Yakitori grilled chicken skewers are a cheap and tasty gourmet food that is enjoyed around the country in Japan. This time, we introduce five izakaya restaurants in the Tohoku Region that are particular about their chicken, charcoal, and preparation methods and serve outstanding yakitori.
1. Abeya Akita Branch (Akita Prefecture)
This is an izakaya restaurant run by a producer of Hinai Jidori chicken that prides itself in serving yakitori (302 JPY (incl. tax) and up) made with Hinai Jidori that is fresh enough to eat raw, as well as local Akita cuisine. Hinai Jidori are free range chicken that are raised unfettered in an area full of nature. The meat is firm and the more you chew, the more umami (savory Japanese) flavors you will taste.

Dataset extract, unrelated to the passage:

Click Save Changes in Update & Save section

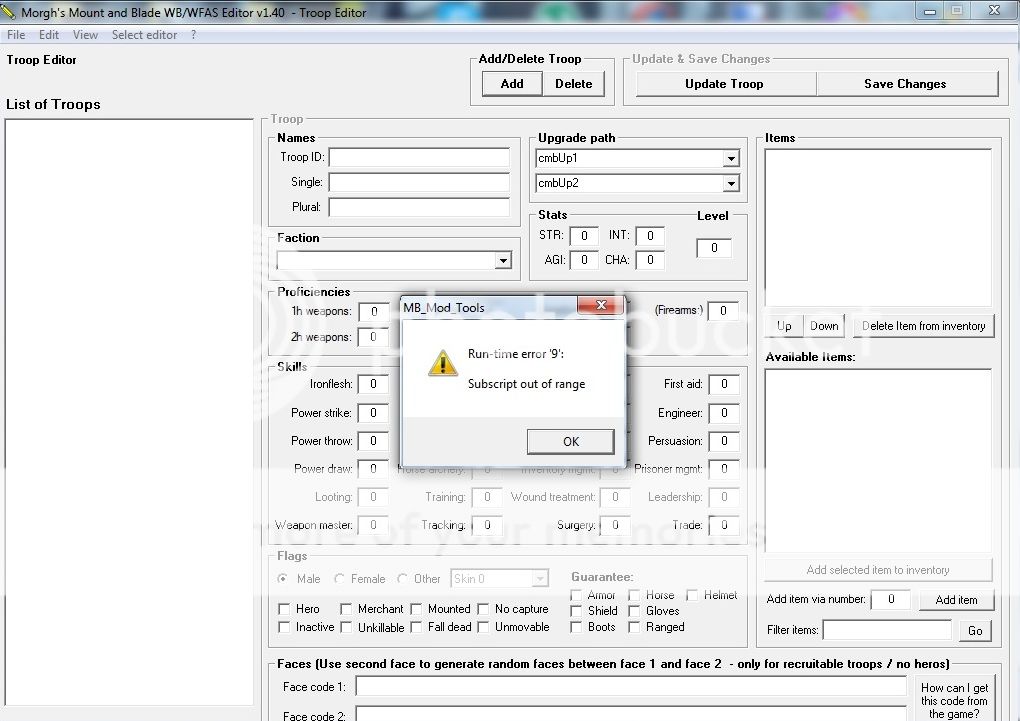click(x=905, y=83)
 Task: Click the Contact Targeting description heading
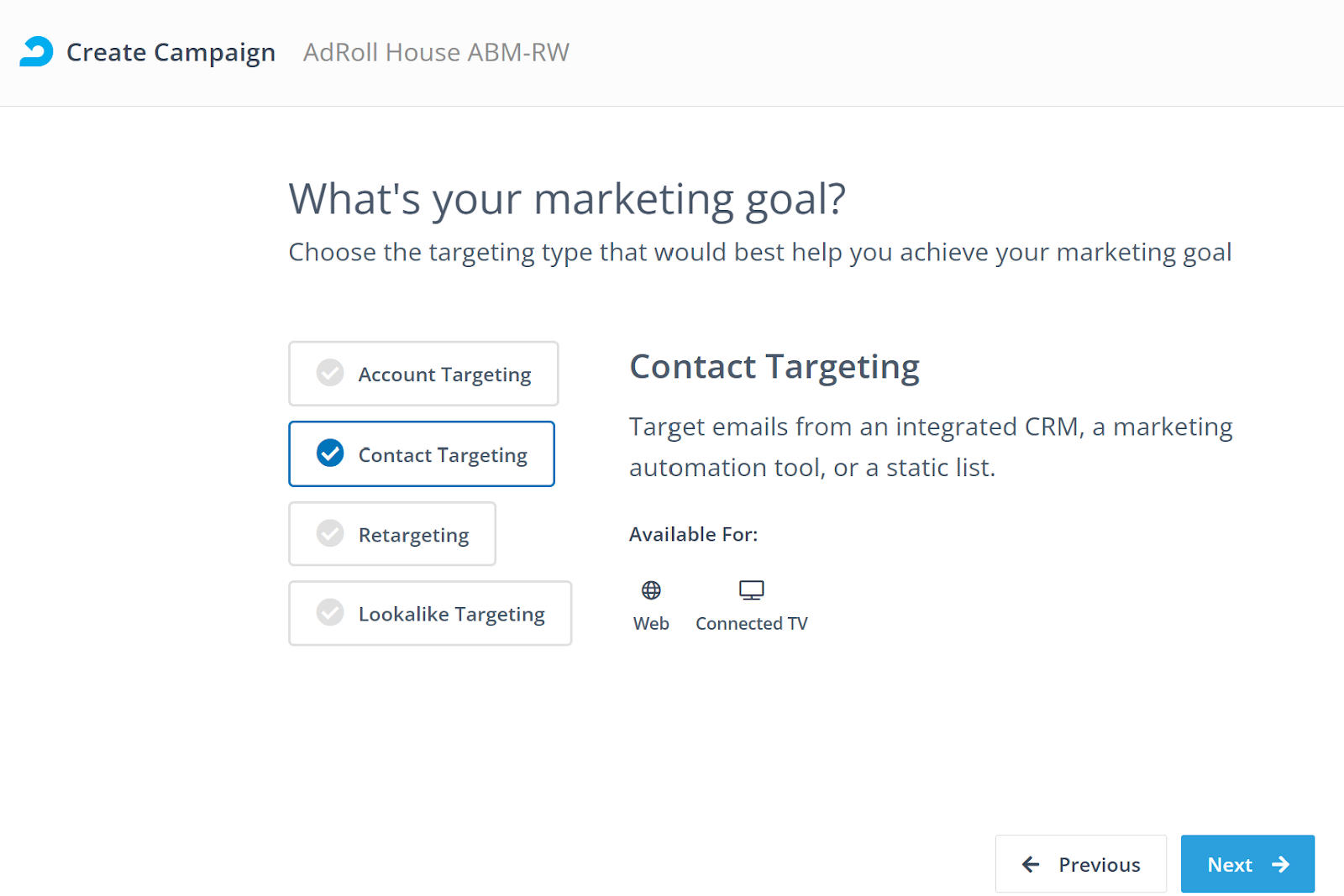pyautogui.click(x=774, y=367)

It is famous around the country as one of Japan's three leading free range chicken brands. The restaurant procures whole Hinai Jidori and prepares just enough for the day on skewers and grills them on a charcoal grill. Rare and popular parts often sell out. The yakitori is served from 5:00 pm, so be sure to get there early.
2. MOGURA (Fukushima Prefecture)
This is a yakitori restaurant where you can enjoy yakitori made with rare Aizu Jidori chicken from Fukushima, together with local sake. The high quality chicken is raised for twice the length of time that most chickens are raised so that its muscles are well developed. The chicken is prepared onsite and grilled at high heat on Binchotan coal from Kochi. The yakitori prepared this way is juicy and has great texture. The yakitori are fantastic, as is the Tsukimi Tsukune (made with Aizu Jidori eggs) (300 JPY (excl. tax)) minced meat ball skewers that are carefully prepared each day and served with silky egg yolk. Enjoy it with the Iwaki Kotobuki sake from the owner's home region of Fukushima Hamadori.
3. Hokoruya (Aomori Prefecture)
This is a restaurant that serves regional cuisine made with ingredients from Aomori including Aomori Syamorock chicken. Aomori Syamorock, which is distinguished by rich flavors and fine-grained meat, is best enjoyed in the Tanno Kushi Course (3,240 JPY (incl. tax)). The course starts with a soup made with chicken bones, followed by kushiyaki skewers, salad, and Syamorock ramen and is a great way to fully enjoy the flavors of Aomori Syamorock. The restaurant is in a 100-year-old building, so be sure to note the exterior and interior that were modern at the time it was built.
4. Akariya Nakakecho Branch (Miyagi Prefecture)
This is a restaurant in Sendai, Miyagi Prefecture, where you can enjoy the Hinai Jidori from Akita introduced at the beginning. The yakitori (270 JPY (excl. tax) and up), grilled on the highest quality Binchotan coal and flavored with natural salt, is outstanding for the umami flavors of the meat, the texture and aroma. The menu features a range of variations on the chicken, including Zeppin! Kiritanpo-nabe (2,300 JPY (excl. tax)), a regional Akita hot pot dish with a rich, golden soup taken from the bones of Hinai Jidori, as well as Homemade Smoked Aged Thigh (1,280 JPY (excl. tax)) that is only available here.
5. Yoshifuru (Iwate Prefecture)
This is a yakitori specialty restaurant that serves yakitori made with Saisaidori chicken from Iwate. The yakitori are larger than at most yakitori restaurants so they are juicier and allow you to taste the umami flavors with no distracting flavors. The recommended dish is the restaurant's signature menu item, Yoshifuru Mori (680 JPY). It is a combination plate of wings, hasami (chicken and negi scallions), offal, and tsukune (meatball) and is a wonderful way to enjoy the different flavors and textures. The wings, in particular, are prepared using secret techniques to ensure tastiness and is grilled with two skewers. They are served without the skewers, so if you want them to be skewered, ask to be served with the skewers.
The photo is for illustrative purposes only
When you order yakitori, you may be asked whether you want it with salt or sauce. Salt is recommended if you want to savor the umami flavors of the chicken, but some parts go better with sauce. Be sure to ask for advice so you can get the best enjoyment out of the yakitori.
*Please note that the information in this article is from the time of writing or publication and may differ from the latest information.